**Text:**
* * *
3rd Special Assistant to the President for Consumer Affairs
- In office April 19, 1969 – February 24, 1971
- President: Richard Nixon
- Preceded by: Betty Furness
- Succeeded by: Position abolished

1st Director of the Pennsylvania Bureau of Consumer Protection
- In office January 1, 1968 – April 19, 1969
- Governor: Ray Shafer
- Preceded by: Position created
- Succeeded by: Bette Clemens^{[b]}

Member of the Philadelphia City Council from the at-large district
- In office January 4, 1960 – January 1, 1968
- Preceded by: Louis Schwartz
- Succeeded by: W. Thacher Longstreth

Personal details
- Born: Virginia Harrington Wright March 28, 1915 Philadelphia, Pennsylvania, U.S.
- Died: October 16, 2011 (aged 96) Washington, D.C., U.S.
- Spouse: Wilhelm Knauer
- Children: 2
- Alma mater: University of Pennsylvania
- a.^Though the Office of Consumer Affairs was originally created by an Executive Order in February of 1971, it was not backed by statutory law until Congressional approval was given in October of that year. b.^Richard W. Richards served as Acting Director from the date of Knauer's departure until August of 1969.

= Virginia Knauer =

American politician (1915–2011)

Virginia Harrington Knauer (née Wright; March 28, 1915 - October 16, 2011) was an American Republican politician. She served as the Special Assistant to the President for Consumer Affairs and Director of the U.S. Office of Consumer Affairs (1969–1977 and 1981–1989). In 1959 she became the first Republican woman to be elected to the Philadelphia City Council, in which she served for eight years. She was appointed to the newly created post of chief consumer advisor to Pennsylvania Governor Ray Shafer. She was also the mentor and good friend of former North Carolina Senator Elizabeth Dole. Knauer died on October 16, 2011, in Washington, D.C., at age 96.
* * *
**Source data:**
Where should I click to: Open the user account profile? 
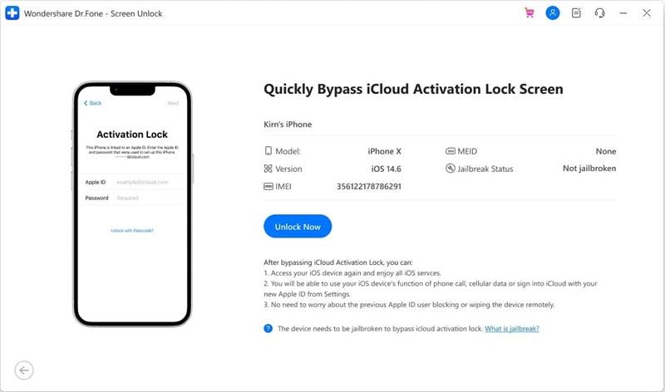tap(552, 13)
* * *
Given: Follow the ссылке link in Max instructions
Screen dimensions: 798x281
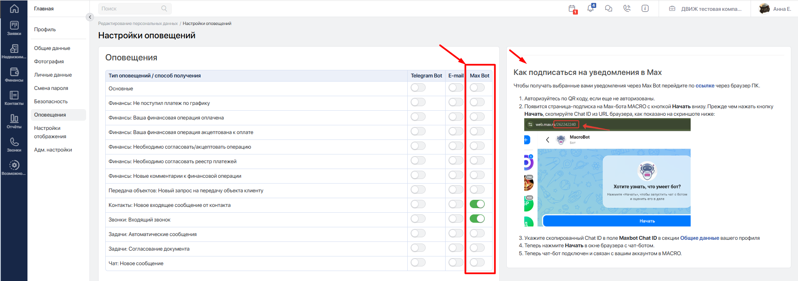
* * *
**Task 1:**
In the Virginia Knauer biography, rewrite the paragraph that begins "Virginia Harrington Knauer (née Wright" as a short bulleted list that keeps its main facts.
**Task 2:**
Copy the Virginia Knauer biography word for word, beginning at the words "Member of the" and stopping after the words "August of 1969.".

**Exercise solution 1:**
- Virginia Harrington Knauer (née Wright) was an American Republican politician, born March 28, 1915.
- She was Special Assistant to the President for Consumer Affairs and Director of the U.S. Office of Consumer Affairs (1969–1977 and 1981–1989).
- In 1959 she became the first Republican woman elected to the Philadelphia City Council, where she served eight years.
- She was appointed to the newly created post of chief consumer advisor to Pennsylvania Governor Ray Shafer.
- She was a mentor and good friend of former North Carolina Senator Elizabeth Dole.
- She died on October 16, 2011, in Washington, D.C., at age 96.

**Exercise solution 2:**
Member of the Philadelphia City Council from the at-large district
- In office January 4, 1960 – January 1, 1968
- Preceded by: Louis Schwartz
- Succeeded by: W. Thacher Longstreth

Personal details
- Born: Virginia Harrington Wright March 28, 1915 Philadelphia, Pennsylvania, U.S.
- Died: October 16, 2011 (aged 96) Washington, D.C., U.S.
- Spouse: Wilhelm Knauer
- Children: 2
- Alma mater: University of Pennsylvania
- a.^Though the Office of Consumer Affairs was originally created by an Executive Order in February of 1971, it was not backed by statutory law until Congressional approval was given in October of that year. b.^Richard W. Richards served as Acting Director from the date of Knauer's departure until August of 1969.